Auf einem Tagesausflug entdeckten wir auch Fatehpur Sikri, wo wir den Palast des Grossmoguls Akbar besuchten. Auch Akbar hat fuer eines seiner Herzblaetter ein Memento gebaut. Ein schoener Turm etwas ausserhalb des Palastes erinnert den Besucher noch heute an seinen liebsten Exekutionselefanten.
Die Kamasutra Tempel in Khajuraho sind mittelalterliche Hindu und Jain tempel, welche unter anderem explizite Liebespraktiken zeigen. How shocking! Als die Briten diese Tempel zum ersten Mal zu Gesicht bekamen. Das wirklich einzigartige, neben der liebestechnischen Inspiration, ist aber das filigrane und detailierte Handwerk....genau!!
-> Fotoalbum Liebe
Which Country?
Der Pushkar Kamelmarkt ist der wichtigste Kamelmarkt in Indien und neben dem jaehrlichen Spektakel vor allem ein Marktplatz fuer Kamele, Pferde und Rinder. Menschen aus ganz Indien reisen an, von den entlegensten Gebieten, der Markt ist ueberfuellt, farbig und so wie wir Touris die Einheimischen bestaunen, wird man selber bestaunt, fotographiert und klar - ausgefragt.
Jedes Land, das wir besucht haben, hatte einen „Signature Sentence", der in Indien war „Which Country?" (Thailand: „Bucket, Bucket Chip Chip", Indonesien: „Transport? Yeeeeees", Franzoesisch Polynesien: "Maururu, ce n'ést pas grave", Vietnam: "If you buy, buy from meeeee", etc.). Jede Konversation startet mit "Which Country?" und kann dann beliebig weiter gehen, meistens in Richtung Verkaufsgespraech, aber es gibt verschiedene Varianten. Als Frau ist meistens die naechste Frage „Is he your husband?", gefolgt von „How many children?" und „Where are they?" und abschliessend „Your husband has nice beard". Ist ja noch glatt am Anfang und man darf auch alles zurueckfragen, aber irgendwann ist es eine Endlosschlaufe. So begannen wir uns einige Zusatzidentitaeten zuzulegen, um die Sache etwas Spannender zu gestalten. In Pushkar waren wir Vladimir und Svetlana Boskop aus Polen auf der Suche nach einem schoenen Pferd fuer unsere Pferdezucht im Sueden von Warschau.

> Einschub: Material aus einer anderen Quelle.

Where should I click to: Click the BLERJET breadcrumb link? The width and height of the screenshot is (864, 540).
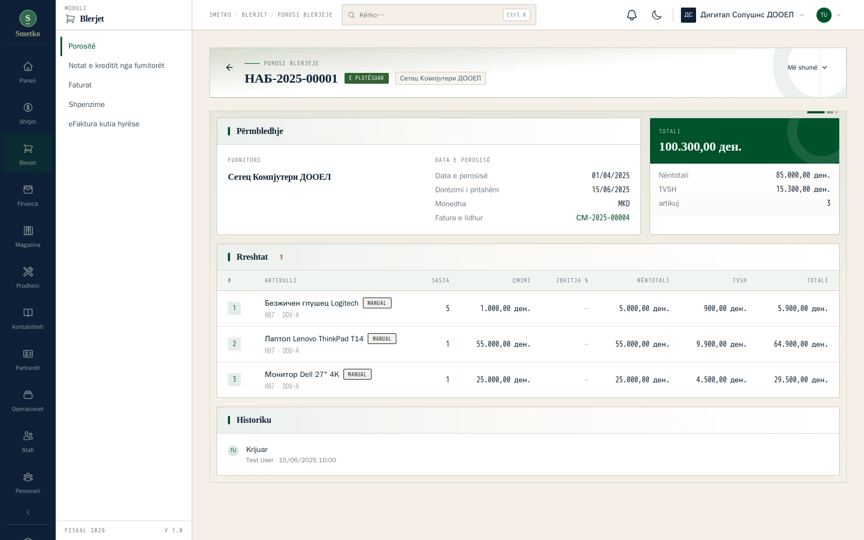tap(254, 15)

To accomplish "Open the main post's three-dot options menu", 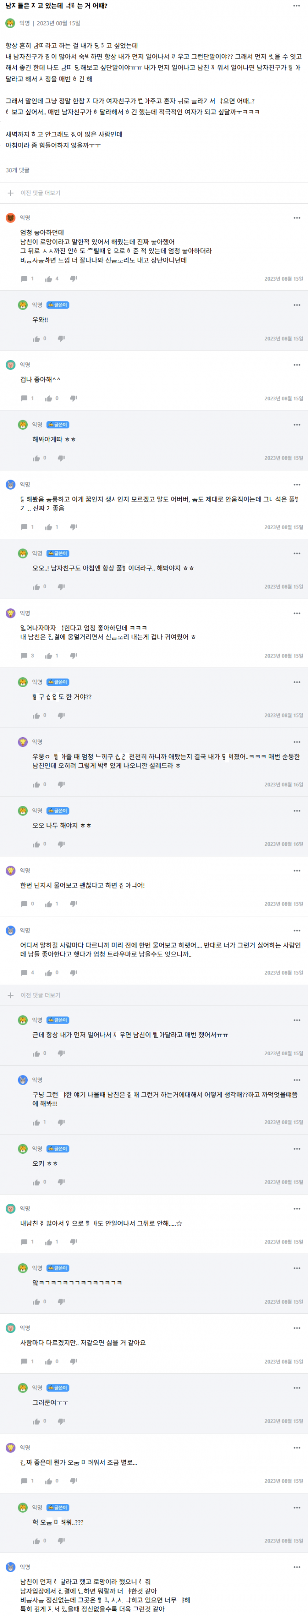I will click(x=296, y=6).
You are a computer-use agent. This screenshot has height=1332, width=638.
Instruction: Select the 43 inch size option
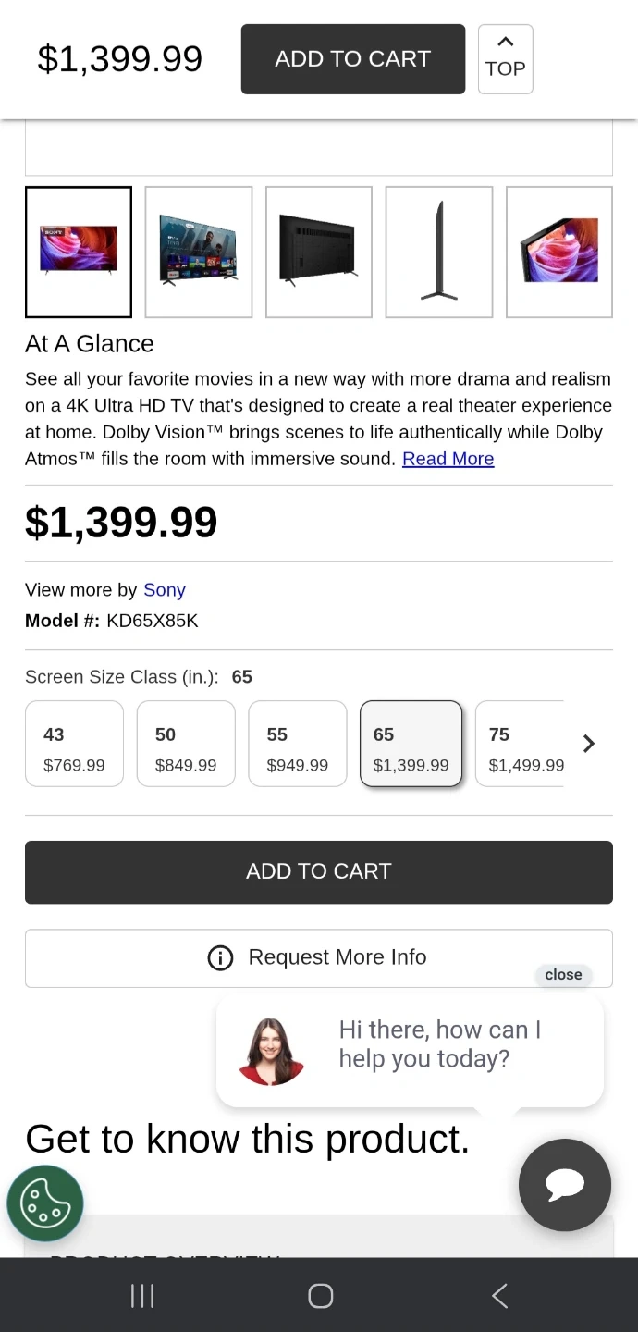(74, 744)
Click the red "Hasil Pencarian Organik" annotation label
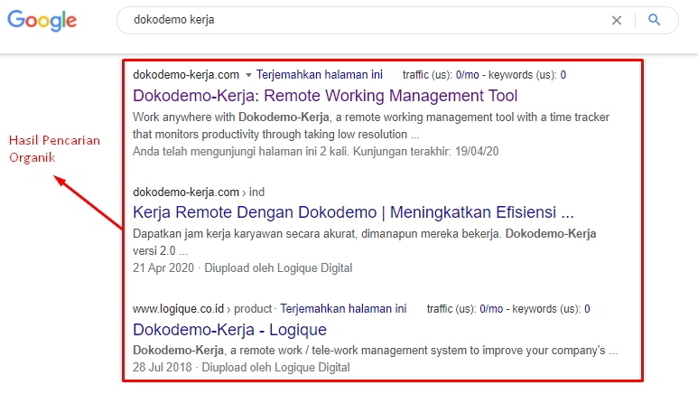The width and height of the screenshot is (698, 394). pyautogui.click(x=54, y=148)
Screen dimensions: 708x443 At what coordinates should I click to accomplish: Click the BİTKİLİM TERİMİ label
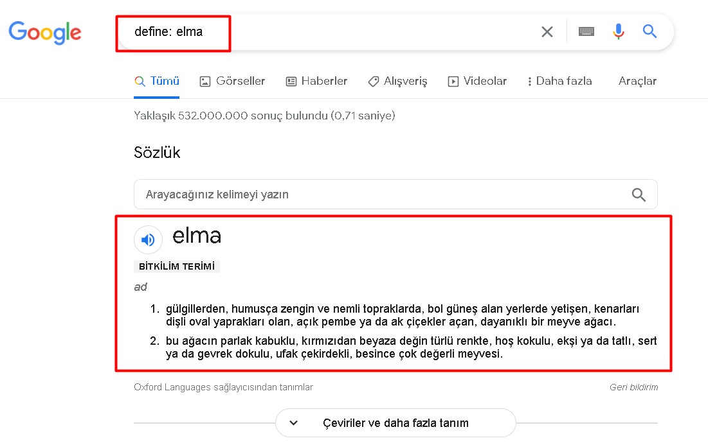coord(177,266)
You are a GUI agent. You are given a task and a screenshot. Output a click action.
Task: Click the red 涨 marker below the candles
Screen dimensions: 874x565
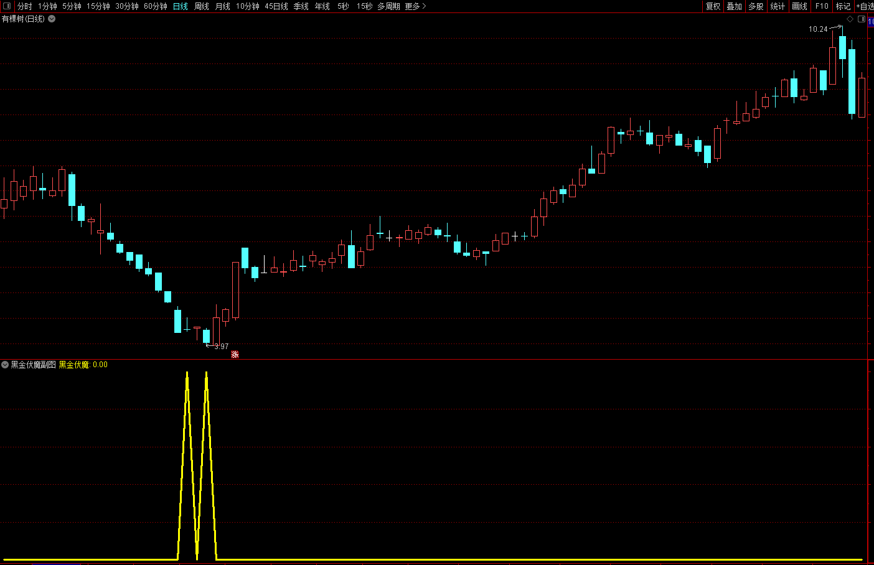click(x=235, y=355)
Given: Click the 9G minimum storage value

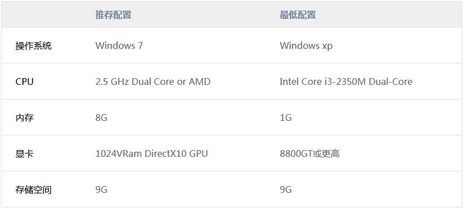Looking at the screenshot, I should 286,189.
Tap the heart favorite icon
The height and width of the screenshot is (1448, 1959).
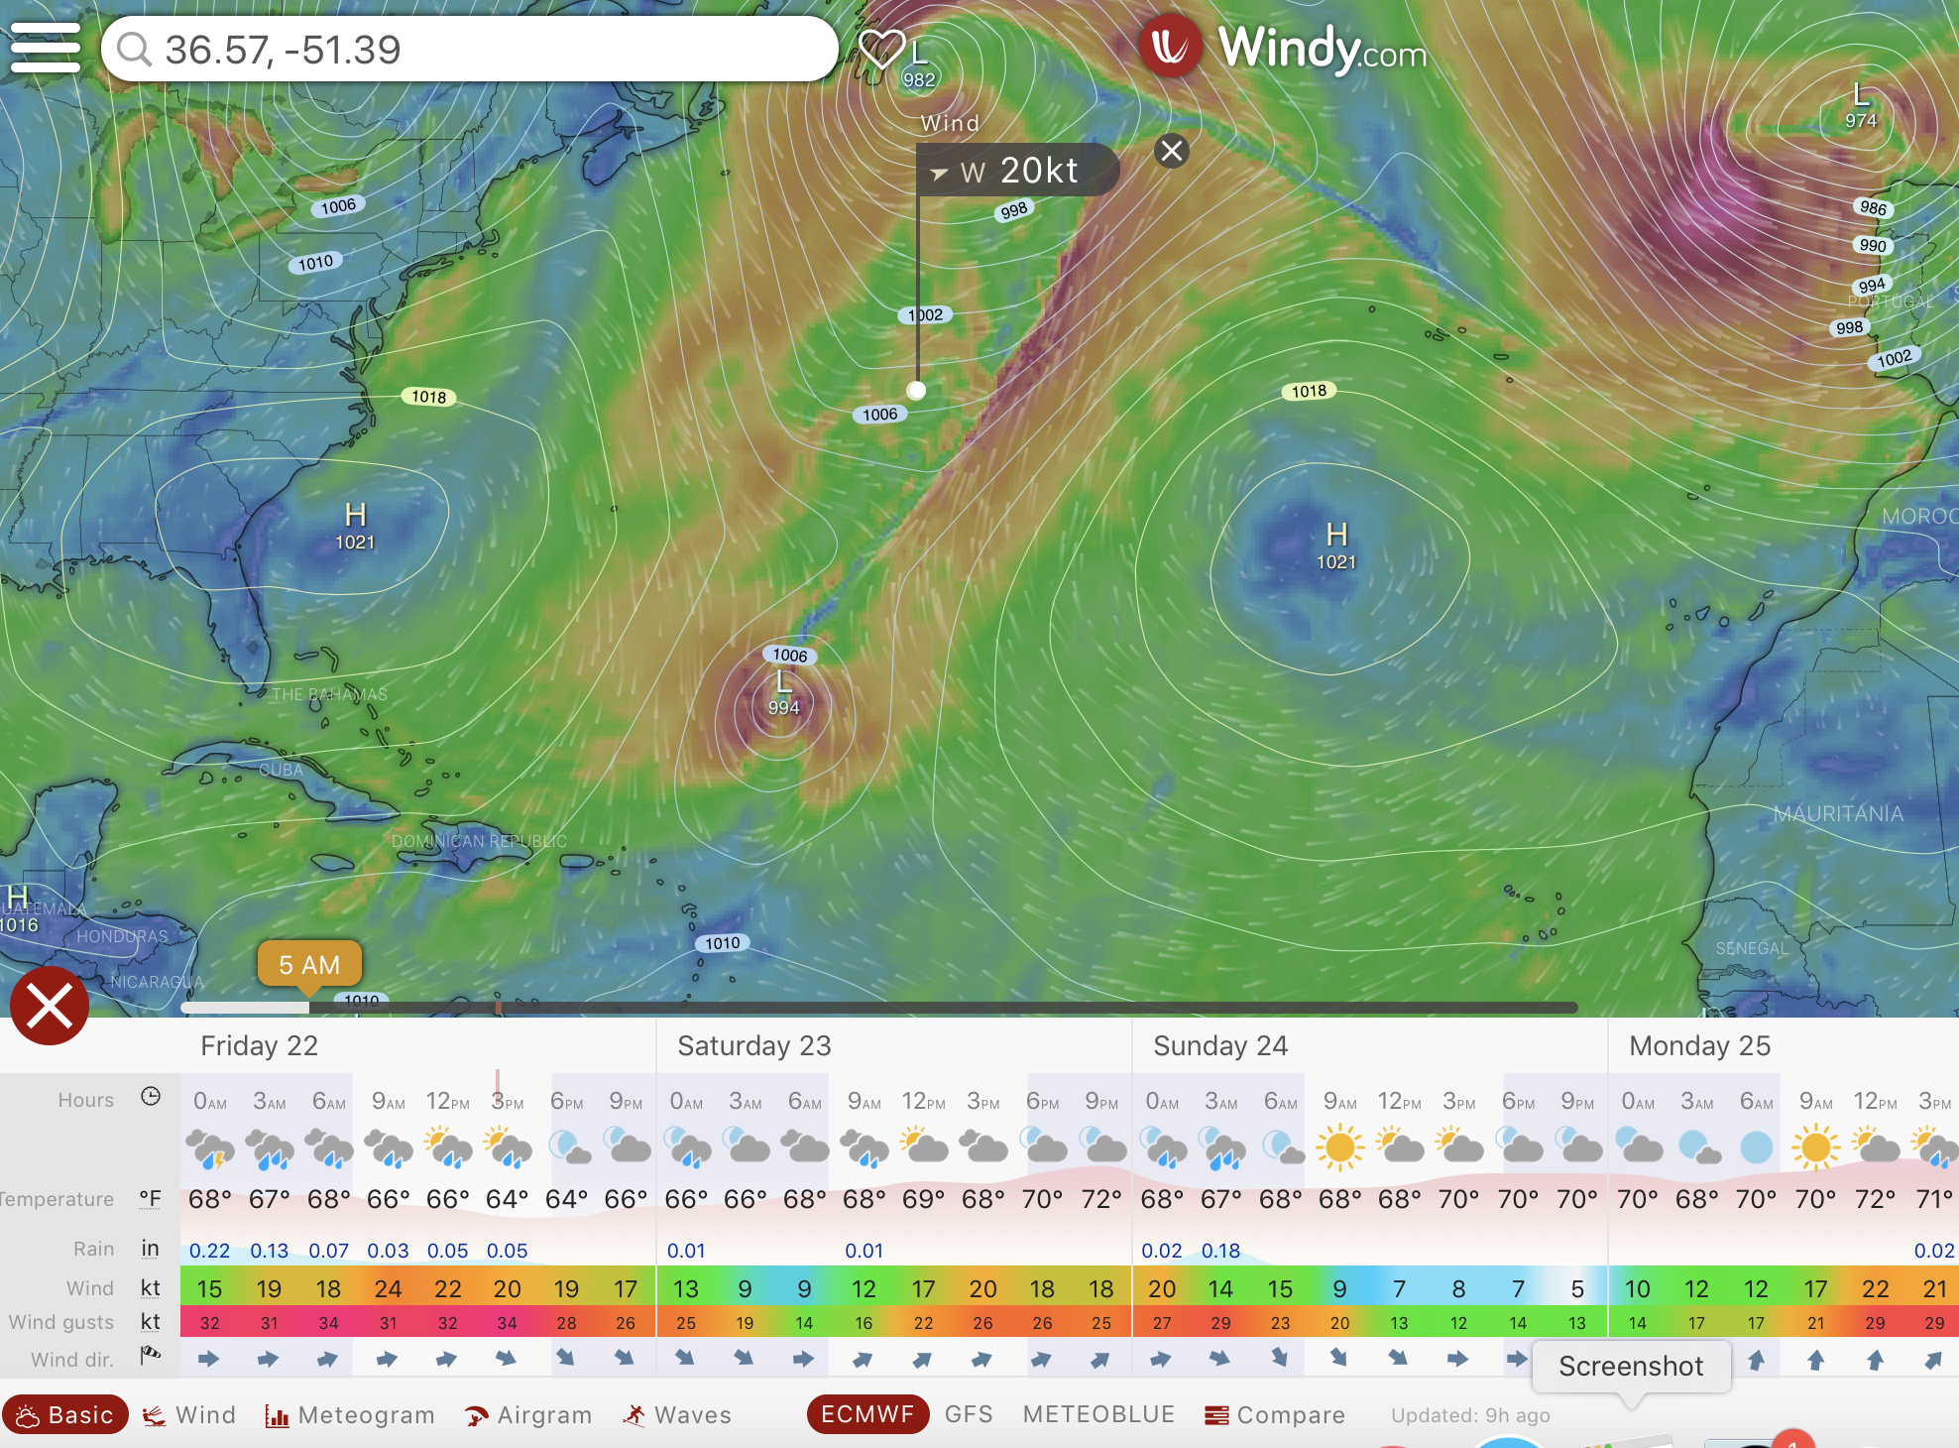tap(881, 49)
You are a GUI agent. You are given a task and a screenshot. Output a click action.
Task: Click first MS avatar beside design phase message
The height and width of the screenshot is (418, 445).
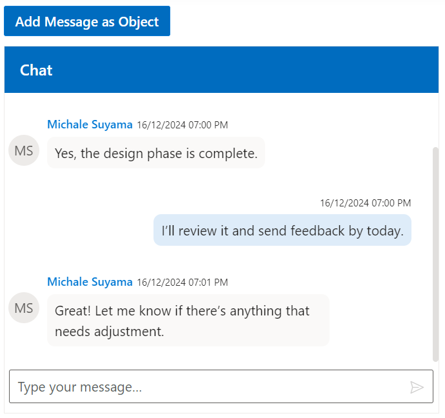click(x=24, y=151)
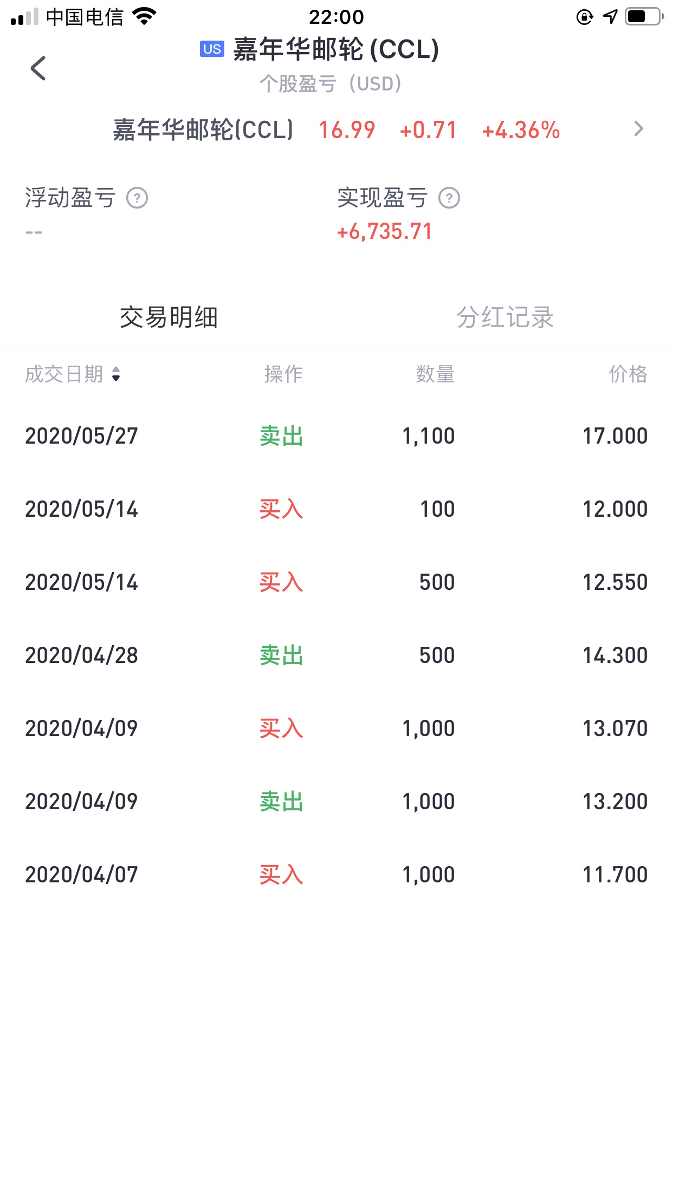Open help icon next to 浮动盈亏
Screen dimensions: 673x1196
(137, 198)
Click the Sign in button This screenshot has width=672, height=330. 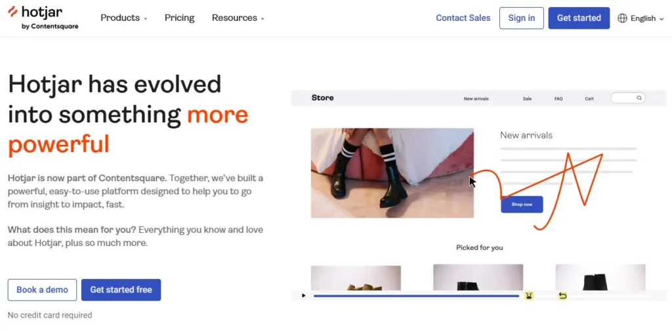pos(522,18)
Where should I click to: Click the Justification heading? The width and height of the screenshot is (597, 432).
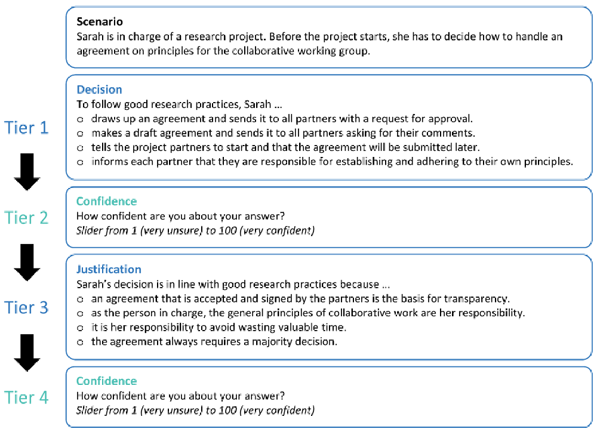coord(109,270)
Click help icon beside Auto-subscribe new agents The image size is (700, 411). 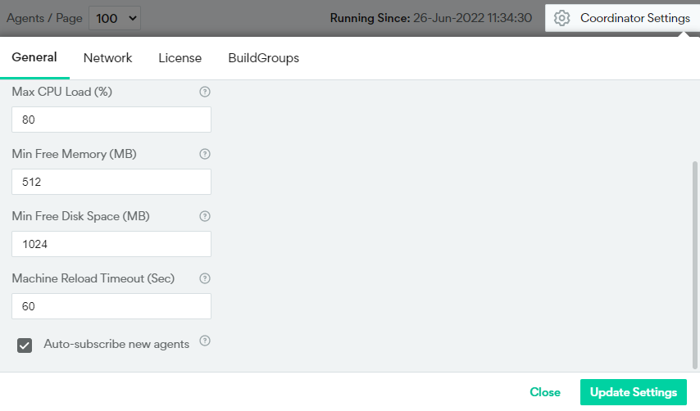pyautogui.click(x=205, y=341)
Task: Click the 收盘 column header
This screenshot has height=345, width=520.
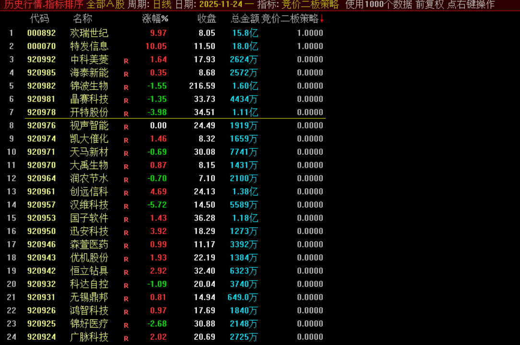Action: [x=207, y=19]
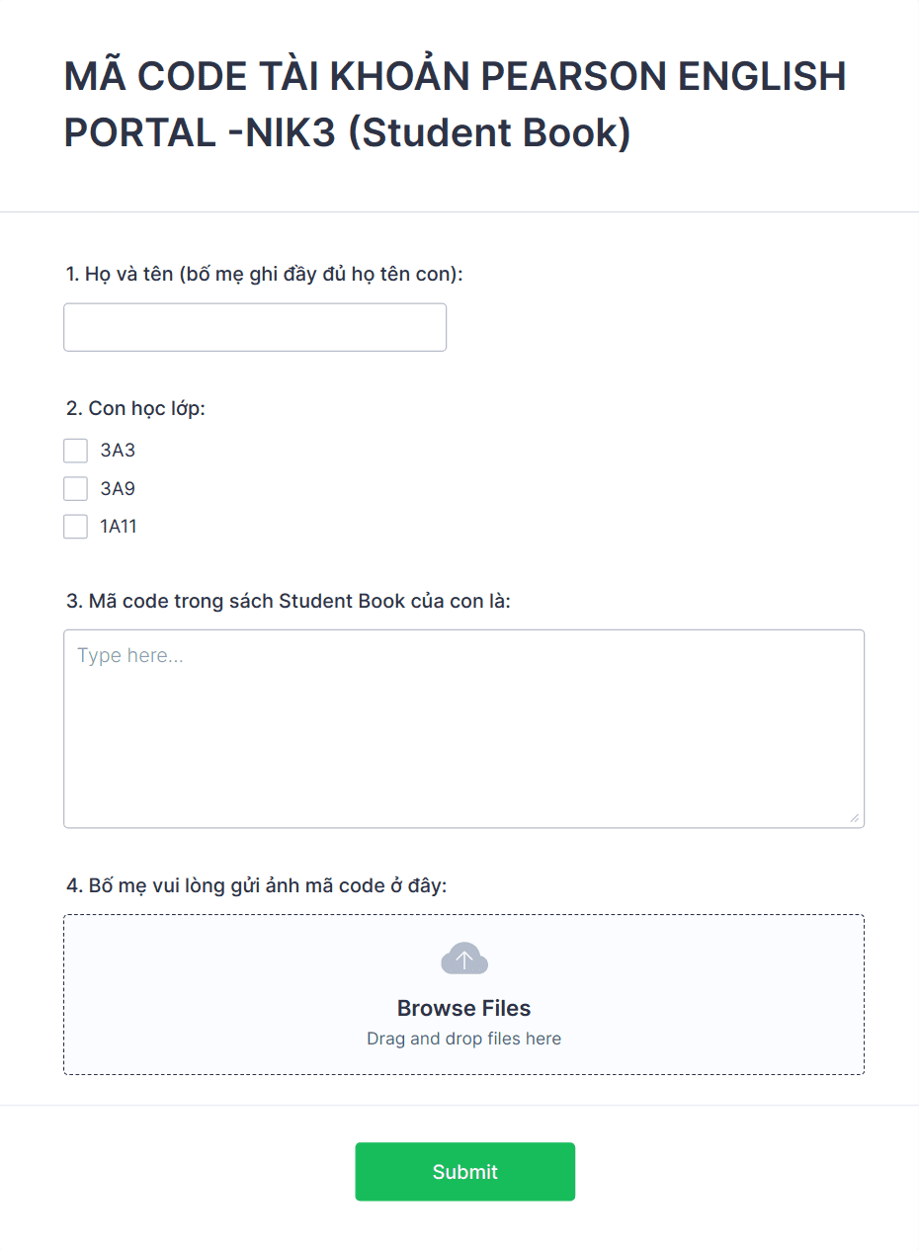This screenshot has height=1250, width=919.
Task: Click the question 1 Họ và tên label
Action: [264, 274]
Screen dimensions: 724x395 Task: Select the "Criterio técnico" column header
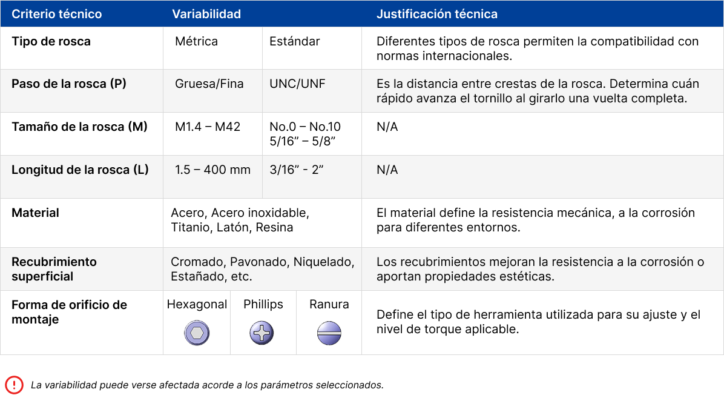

Polnisch koennen die nicht und unser koratisches Dobre Dan (Guten Tag) wurde weitlaeuftig als polnisch akzeptiert. Den mexikanischen Arzt mussten wir wegen potentiellen Notfaellen im Zug aendern und so wurde aus dem Arzt ein Archaeologe.
-> Fotoalbum Pushkar
Farbenfroh
Jaipur, die pinke Stadt ist eher okker und Startpunkt fuer die Erkundung der Region Rajastan. Wir verbrachten nur eine Nacht dort.
Udaipur ist die weisse Stadt und beruehmt als Drehort des James Bond Filmes Octop**** Der Film wird als Endlosschlaufe in fast jeder Bar und jedem Restaurant gezeigt. Am Abend sassen wir auf dem hoechsten Dachterassen-Restaurant, schauten den Film und konnten gleichzeitig die jeweiligen Drehorte sehen. Die Stadt ist echt schoen, also zumindest die Altstadt, die wir gesehen haben und zeigt sich vor allem in der Nacht, wenn die Sehenswuerdigkeiten beleuchtet werden, von der romantischen Seite.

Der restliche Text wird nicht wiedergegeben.